The projectile has a known mass, a known drag coefficient, a known initial velocity and a known launch angle. The projectile then expeirences free flight with only drag acting on it. The script terminates when the projectile hits the ground.
Code:
% This is an implementation of Euler's method for solving a differential
% problem. It plots the flight path of a projectile experiencing drag.
% Inputs: Launch angle, launch velocity
% Output: Plot of trajectory
% You'll notice that all data is kept, even though it isn't needed. This
% has the benefit of making debugging easier, but increases memory usage
% and slows the simulation slightly. Best practices suggest that all data
% of a simplified simulation should be kept whilst debugging, before
% removing storage and increasing complexity of the simulation during
% runtime.
% CONSTANTS
g = 9.81; % Accel. due to gravity, m/s^2
rho = 1.2; % Density of air, kg/m^3
Cd = 1; % Drag coefficient of body
dt = 0.01; % Time step, s
m = 0.5; % Mass of projectile, kg
A = 0.08; % Cross-sectional area, m^2
x = [0]; % X and Y displacements
y = [0.001]; % Not 0 so as to begin properly - makes little difference
vx = [0]; % X and Y velocities
vy = [0];
ax = [0]; % X and Y accelerations
ay = [0];
step = 0; % For matrix formation
% INPUTS
angle = input('Launch angle, degrees ')*pi/180; % Launch angle, rads
vel = input('Launch velocity, m/s '); % Initial launch velocity, m/s
vx(step+1) = vel*cos(angle); % Velocity in x, m/s
vy(step+1) = vel*sin(angle); % Velocity in y, m/s
% EULER'S METHOD SOLVER
while y > 0
step = step+1; % Step through one time step
angle = atan(vy(step)/vx(step)); % calc new angle off velocities
vel = sqrt(vx(step)^2+vy(step)^2); % Calc total vel. for drag. m/s
drag = vel*Cd*A; % Find total drag force, N
ax(step+1) = -1*drag*cos(angle)/m; % Accel. in x, m/s^2
ay(step+1) = -1*drag*sin(angle)/m - g; % Accel. in y, m/s^2
vx(step+1) = vx(step) + ax(step+1)*dt; % Vel. update, m/s
vy(step+1) = vy(step) + ay(step+1)*dt; % Vel. update, m/s
x(step+1) = x(step) + vx(step+1)*dt + 0.5*ax(step+1)*dt^2; % Pos. update, m
y(step+1) = y(step) + vy(step+1)*dt + 0.5*vy(step+1)*dt^2; % Pos. update, m
end
plot(x,y); % Plot trajectory
Specific points to note are as follows:
1. Adjusting the time step will very quickly make it inaccurate. Remember that it effectively simulates a lot of little straight displacements, and this is demonstrated if you make the time step around 0.1 seconds, using a 30 degree angle and a 10m/s initial velocity. Because of this, it's very brute-force and requires a lot of calculation cycles.
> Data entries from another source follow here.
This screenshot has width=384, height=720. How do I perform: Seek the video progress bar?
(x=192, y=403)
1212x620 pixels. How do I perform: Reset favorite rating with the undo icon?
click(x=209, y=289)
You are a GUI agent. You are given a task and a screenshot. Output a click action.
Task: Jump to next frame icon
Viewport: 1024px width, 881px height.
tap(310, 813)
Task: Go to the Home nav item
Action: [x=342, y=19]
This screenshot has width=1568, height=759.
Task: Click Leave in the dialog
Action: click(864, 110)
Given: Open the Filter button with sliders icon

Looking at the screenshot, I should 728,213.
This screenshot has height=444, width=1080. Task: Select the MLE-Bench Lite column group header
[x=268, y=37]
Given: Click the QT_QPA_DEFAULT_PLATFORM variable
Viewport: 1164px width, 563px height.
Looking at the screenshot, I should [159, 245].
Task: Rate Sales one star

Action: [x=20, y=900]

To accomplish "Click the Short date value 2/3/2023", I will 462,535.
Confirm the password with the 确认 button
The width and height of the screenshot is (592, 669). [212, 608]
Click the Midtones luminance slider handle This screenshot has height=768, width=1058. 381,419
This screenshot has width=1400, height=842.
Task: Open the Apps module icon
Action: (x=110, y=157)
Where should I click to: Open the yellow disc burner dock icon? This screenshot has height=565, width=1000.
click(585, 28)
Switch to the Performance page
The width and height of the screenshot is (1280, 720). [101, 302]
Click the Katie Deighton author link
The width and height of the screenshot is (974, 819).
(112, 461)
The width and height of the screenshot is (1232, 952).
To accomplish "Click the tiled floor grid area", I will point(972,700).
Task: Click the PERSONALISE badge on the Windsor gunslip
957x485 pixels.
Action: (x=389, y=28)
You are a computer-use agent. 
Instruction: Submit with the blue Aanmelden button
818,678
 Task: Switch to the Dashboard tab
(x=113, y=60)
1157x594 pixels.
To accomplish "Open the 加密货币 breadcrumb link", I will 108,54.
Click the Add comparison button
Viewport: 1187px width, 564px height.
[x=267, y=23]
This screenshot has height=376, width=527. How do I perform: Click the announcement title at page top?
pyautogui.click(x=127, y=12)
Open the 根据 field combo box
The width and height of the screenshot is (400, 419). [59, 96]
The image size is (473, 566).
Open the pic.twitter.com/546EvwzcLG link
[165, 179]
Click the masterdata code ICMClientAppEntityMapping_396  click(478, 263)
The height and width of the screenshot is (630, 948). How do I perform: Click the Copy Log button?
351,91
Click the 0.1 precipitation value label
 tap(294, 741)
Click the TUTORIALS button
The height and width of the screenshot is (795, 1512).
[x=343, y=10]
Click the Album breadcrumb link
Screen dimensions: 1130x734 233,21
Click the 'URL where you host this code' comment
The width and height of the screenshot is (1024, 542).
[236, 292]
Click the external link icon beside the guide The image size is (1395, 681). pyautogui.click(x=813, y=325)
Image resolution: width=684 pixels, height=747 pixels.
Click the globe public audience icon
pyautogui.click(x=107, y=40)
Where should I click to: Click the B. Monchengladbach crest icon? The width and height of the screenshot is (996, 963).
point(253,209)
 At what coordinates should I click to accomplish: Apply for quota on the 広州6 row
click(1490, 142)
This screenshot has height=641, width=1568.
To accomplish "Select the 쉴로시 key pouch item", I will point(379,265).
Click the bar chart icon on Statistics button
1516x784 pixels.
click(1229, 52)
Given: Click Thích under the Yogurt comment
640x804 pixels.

2. Note that you can easily recognise the formulas to calculate velocities and displacements. v = u +a*t, and s = s[sub]0[/sub] + u*t + 0.5*a*t^2. These are just the linear motion formulas we're all familiar with.
It all works off finding integrals, as explained in the parent document. In this case, we exploit the relationship that velocity and acceleration of an object are the first and second derivatives of its displacement, respectively, and work backwards, as we can solve for acceleration directly. However, remember that this is not the only capability of the method indeed, it can solve many sorts of integral problems.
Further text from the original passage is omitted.